> [Brano estratto]
******

Qualche volta le parlavo, specialmente alla vigilia degli esami, e avevo la sensazione che gorgogliasse qualcosa in risposta.

            Ma una sera, ahimè, ritornando al Pensionato, dopo essere stato in pizzeria per festeggiare l’esame di Psicologia, trovai una brutta sorpresa. Me ne accorsi appena aprii la porta della stanzetta, guardando la finestra. Avevo chiuso inavvertitamente le ante prima di uscire, non pensando che Flora era già volata, come d’abitudine,  sul tetto del Pensionato. Avrà sicuramente tentato di rientrare prima di sera; forse avrà sbattuto, facendosi male, contro i vetri della finestra chiusa. Speravo di trovarla sul davanzale, su uno dei quattro lati del terrazzo, o che addirittura si fosse imbucata in un’altra stanzetta con la finestra aperta. Attaccai perfino un avviso in portineria. Niente. Nessuno l’aveva vista.

            Nell’abbassare la serranda, prima di andare a letto, avvertii una specie di vuoto, quasi l’assenza di una persona vera. Piansi. Incominciai a scrivere. Riaprii la serranda, preparai il caffè, e rimasi più di un’ora a guardare e riguardare il terrazzo, il tetto del Pensionato, la palma immobile al centro del cortile sotto una bellissima luna.  



2.


                                               A Flora
 A la carcarazzòtta c’addrivavu / e nun turnà cchjù.
Alla gazzaladra che ho allevato / e che non è più tornata.

Fusti pi mia un suonnu.

D’unni vinisti un sappi,
un misi di vita assiemi
fusti ccu mia sullena;
duoppu ti nni scappasti.

******

> [Elenco dei dati]
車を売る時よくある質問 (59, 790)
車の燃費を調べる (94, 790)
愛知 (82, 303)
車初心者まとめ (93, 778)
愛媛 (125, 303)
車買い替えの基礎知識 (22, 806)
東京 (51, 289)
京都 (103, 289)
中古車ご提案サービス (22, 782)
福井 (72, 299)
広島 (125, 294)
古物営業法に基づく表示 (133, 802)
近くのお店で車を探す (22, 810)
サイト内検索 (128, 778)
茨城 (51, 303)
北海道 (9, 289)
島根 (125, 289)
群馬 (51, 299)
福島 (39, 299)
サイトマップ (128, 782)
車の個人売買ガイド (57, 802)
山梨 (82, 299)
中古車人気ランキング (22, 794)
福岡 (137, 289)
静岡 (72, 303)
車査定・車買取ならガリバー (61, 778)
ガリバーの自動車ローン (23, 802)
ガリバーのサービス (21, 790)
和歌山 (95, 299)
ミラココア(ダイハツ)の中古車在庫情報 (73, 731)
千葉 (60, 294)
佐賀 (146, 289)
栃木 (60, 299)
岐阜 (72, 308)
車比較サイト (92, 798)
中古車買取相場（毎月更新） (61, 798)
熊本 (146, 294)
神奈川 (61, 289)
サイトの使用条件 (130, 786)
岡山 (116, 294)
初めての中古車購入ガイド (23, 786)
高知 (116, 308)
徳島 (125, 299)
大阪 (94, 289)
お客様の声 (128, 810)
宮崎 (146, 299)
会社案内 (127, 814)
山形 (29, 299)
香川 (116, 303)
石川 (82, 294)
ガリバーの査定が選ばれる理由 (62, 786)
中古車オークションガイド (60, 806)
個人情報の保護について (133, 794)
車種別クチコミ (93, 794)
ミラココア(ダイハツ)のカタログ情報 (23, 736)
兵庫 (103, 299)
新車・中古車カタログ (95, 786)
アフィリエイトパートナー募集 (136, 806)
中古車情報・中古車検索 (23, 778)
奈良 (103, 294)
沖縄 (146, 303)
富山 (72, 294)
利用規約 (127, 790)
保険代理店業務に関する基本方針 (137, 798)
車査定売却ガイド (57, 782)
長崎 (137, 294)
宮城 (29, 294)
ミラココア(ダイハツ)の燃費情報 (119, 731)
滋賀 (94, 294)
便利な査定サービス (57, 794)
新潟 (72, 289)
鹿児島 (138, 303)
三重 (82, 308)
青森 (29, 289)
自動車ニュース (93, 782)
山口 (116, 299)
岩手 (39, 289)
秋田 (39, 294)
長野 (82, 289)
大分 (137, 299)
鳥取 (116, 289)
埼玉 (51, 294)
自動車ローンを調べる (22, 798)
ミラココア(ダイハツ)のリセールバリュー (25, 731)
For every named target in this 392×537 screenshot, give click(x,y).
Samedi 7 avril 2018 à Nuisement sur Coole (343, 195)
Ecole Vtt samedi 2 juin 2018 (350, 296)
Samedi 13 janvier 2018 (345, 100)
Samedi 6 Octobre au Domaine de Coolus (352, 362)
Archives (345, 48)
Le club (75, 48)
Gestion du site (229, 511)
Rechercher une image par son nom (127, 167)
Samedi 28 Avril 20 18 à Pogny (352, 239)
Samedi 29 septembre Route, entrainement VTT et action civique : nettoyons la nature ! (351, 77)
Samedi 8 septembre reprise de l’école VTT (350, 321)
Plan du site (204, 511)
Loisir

******

> [Il tuo compito] Riporta il racconto da "Qualche volta le" a "Nessuno l’aveva vista.", sostituendo "Pensionato" con "Collegio". Fai riferimento unicamente al racconto.

> [Risposta completa]
Qualche volta le parlavo, specialmente alla vigilia degli esami, e avevo la sensazione che gorgogliasse qualcosa in risposta.

            Ma una sera, ahimè, ritornando al Collegio, dopo essere stato in pizzeria per festeggiare l’esame di Psicologia, trovai una brutta sorpresa. Me ne accorsi appena aprii la porta della stanzetta, guardando la finestra. Avevo chiuso inavvertitamente le ante prima di uscire, non pensando che Flora era già volata, come d’abitudine,  sul tetto del Collegio. Avrà sicuramente tentato di rientrare prima di sera; forse avrà sbattuto, facendosi male, contro i vetri della finestra chiusa. Speravo di trovarla sul davanzale, su uno dei quattro lati del terrazzo, o che addirittura si fosse imbucata in un’altra stanzetta con la finestra aperta. Attaccai perfino un avviso in portineria. Niente. Nessuno l’aveva vista.